En principio se podría suponer que las dos miradas —la del guardia moribundo y la del detective— incitan a la confesión escrita, ya que, si se les concede un valor simbólico, ponen a Alex ante el crimen y el castigo. Si bien son incitantes, al no haber en ellas verdaderamente una recriminación (no son «miradas matonas»), confrontan a Alex con su propio aislamiento, es decir, los ojos de los dos hombres son una intrusión del mundo exterior. La escisión entre Alex y lo externo va tomando fuerza y haciéndose visible en la interacción del protagonista con los demás: su papá no sabe muy bien cómo manejar el tema del divorcio; su madre percibe algo raro en su comportamiento (además de arrojar la patineta al río, Alex se deshace de su ropa manchada de sangre y toma la de su amigo Jared), pero se conforma con explicaciones vagas; su novia había planeado perder la virginidad con el muchacho y ejecuta su plan casi sin que Alex se dé por enterado.

Pocos momentos presentan a Alex preocupado por las consecuencias legales de su acto. Mientras atraviesa el puente desde el que aventó su patineta a las aguas, la voz del adolescente se multiplica y lo avasalla como si tuviera una asamblea en la cabeza: fue defensa propia, con ayuda de su familia podría contratar a un abogado. En plena paranoia, va a la casa de Jared, desaparece su ropa, huye de una mirada (la de la cámara) que se cuela indiscreta por la ventana, se echa un baño. La escena de la regadera es casi una alucinación auditiva: todo se vuelve extraño, una jungla se apodera del ambiente (pájaros, aullidos de bestias fieras). Las gotas se deslizan brillantes en cámara lenta sobre el pelo de Alex, quien se cubre el rostro en signo de aflicción.

§ Datos proporcionados:
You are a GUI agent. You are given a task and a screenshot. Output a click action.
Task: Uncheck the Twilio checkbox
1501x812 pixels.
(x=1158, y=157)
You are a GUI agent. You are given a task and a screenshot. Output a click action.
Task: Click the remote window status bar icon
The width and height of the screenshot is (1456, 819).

---

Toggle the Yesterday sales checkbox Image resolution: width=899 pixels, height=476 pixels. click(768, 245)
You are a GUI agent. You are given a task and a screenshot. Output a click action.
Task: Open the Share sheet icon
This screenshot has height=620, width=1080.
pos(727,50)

§ Ejercicio planteado:
De acuerdo con el texto de lectura, ¿por qué las miradas del guardia moribundo y del detective enfrentan a Alex con su propio aislamiento? Explíquelo en una a tres oraciones.

§ Respuesta completa:
Aunque son incitantes, esas miradas no contienen en realidad una recriminación: no son «miradas matonas». Por eso, los ojos de los dos hombres funcionan como una intrusión del mundo exterior que confronta a Alex con su aislamiento.